MicroRNA Expression Profiling Screen miR-3557324-Targeted CaMKmTOR in the Rat Striatum of Parkinson’s Disease in Regular Aerobic Exercise

Abstract EN

This study aimed to screen the target miRNAs and to investigate the differential miR-3557/324-targeted signal mechanisms in the rats’ model of Parkinson’s disease (PD) with regular aerobic exercise.

Rats were divided into sedentary control PD group (SED-PD, n = 18) and aerobic exercise PD group (EX-PD, n = 22).

After 8 weeks of regular aerobic exercise, a 6-hydroxydopamine- (6-OHDA-) induced PD lesion model was constructed.

Preregular aerobic exercises enhanced the injury resistance of rats with 6-OHDA-induced PD.

The rotational behavior after injection of apomorphine hydrochloride was alleviated.

Under the scanning electron microscopy, we found the neurons, axons, and villi of the striatum were clearly and tightly arranged, and neurons and axons significantly becoming larger.

Tyrosine hydroxylase (TH) was increased significantly and α-synuclein protein expression was reduced in the EX-PD group compared to the SED-PD group.

Screening from miRNA microarray chip, we further found upregulation of miR-3557 and downregulation of miR-324 were closely related to the calcium-modulating signaling pathway, remitting the progress of Parkinson’s disease on aerobic exercise.

Compared to the SED-PD group, Ca2+/calmodulin dependent protein kinase II (CaMK2α) was upregulated, but CaMKV and voltage-dependent anion-selective channel protein 1 (Vdac1) were significantly downregulated in the EX-PD group.

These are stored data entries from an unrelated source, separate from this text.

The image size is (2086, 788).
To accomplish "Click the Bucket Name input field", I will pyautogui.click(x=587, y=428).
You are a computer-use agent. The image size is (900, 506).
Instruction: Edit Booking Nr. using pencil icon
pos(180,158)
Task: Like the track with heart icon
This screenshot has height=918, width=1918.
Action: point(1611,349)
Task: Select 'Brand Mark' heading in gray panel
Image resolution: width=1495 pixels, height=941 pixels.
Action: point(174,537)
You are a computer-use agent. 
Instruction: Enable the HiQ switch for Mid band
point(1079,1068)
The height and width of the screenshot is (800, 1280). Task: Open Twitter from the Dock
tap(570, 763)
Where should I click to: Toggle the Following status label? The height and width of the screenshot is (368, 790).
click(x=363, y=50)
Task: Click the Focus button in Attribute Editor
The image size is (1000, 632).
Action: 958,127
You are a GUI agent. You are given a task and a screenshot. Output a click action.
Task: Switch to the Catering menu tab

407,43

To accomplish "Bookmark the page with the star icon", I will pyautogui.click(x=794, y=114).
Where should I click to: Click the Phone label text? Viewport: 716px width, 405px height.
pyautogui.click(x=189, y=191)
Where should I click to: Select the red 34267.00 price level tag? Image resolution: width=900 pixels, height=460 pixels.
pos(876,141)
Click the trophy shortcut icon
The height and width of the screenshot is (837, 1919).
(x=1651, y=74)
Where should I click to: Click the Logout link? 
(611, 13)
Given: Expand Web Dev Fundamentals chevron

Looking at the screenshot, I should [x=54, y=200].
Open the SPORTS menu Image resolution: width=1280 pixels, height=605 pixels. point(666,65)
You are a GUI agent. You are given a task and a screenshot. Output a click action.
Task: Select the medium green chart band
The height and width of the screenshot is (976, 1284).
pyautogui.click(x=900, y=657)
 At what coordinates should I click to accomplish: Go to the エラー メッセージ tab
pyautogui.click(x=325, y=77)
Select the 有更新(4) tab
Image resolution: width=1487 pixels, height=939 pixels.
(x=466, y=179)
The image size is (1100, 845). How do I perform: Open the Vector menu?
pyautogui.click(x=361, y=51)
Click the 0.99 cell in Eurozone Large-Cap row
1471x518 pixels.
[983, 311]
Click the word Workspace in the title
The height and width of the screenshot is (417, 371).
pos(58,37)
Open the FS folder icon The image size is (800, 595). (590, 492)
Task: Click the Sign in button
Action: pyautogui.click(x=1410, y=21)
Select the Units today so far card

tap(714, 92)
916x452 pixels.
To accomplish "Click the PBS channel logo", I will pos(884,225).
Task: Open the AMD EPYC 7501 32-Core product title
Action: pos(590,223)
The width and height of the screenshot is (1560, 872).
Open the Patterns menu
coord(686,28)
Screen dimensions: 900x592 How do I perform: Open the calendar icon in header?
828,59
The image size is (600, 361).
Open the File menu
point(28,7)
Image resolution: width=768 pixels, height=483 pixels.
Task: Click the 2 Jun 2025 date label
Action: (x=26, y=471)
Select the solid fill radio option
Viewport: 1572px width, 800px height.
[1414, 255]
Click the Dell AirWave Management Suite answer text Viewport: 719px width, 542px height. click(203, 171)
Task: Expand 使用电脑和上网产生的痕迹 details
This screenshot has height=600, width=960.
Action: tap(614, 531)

Additionally, phosphatidylinositol-3-kinase (PI3K)/mammalian target of rapamycin (mTOR) expression were activated, and ubiquitin carboxy-terminal hydrolase L1 (UCH-L1) expression was upregulated in the EX-PD group.

Conclusions: the adaptive mechanism of regular aerobic exercise delaying neurodegenerative diseases and lesions was that miR-3557/324 was activated to regulate one of its targets CaMKs signaling pathways.

CaMKs, coordinated with mTOR pathway-related gene expression, improved UCH-L1 level to favor for delaying neurodegeneration or improving the pathogenesis of PD lesions.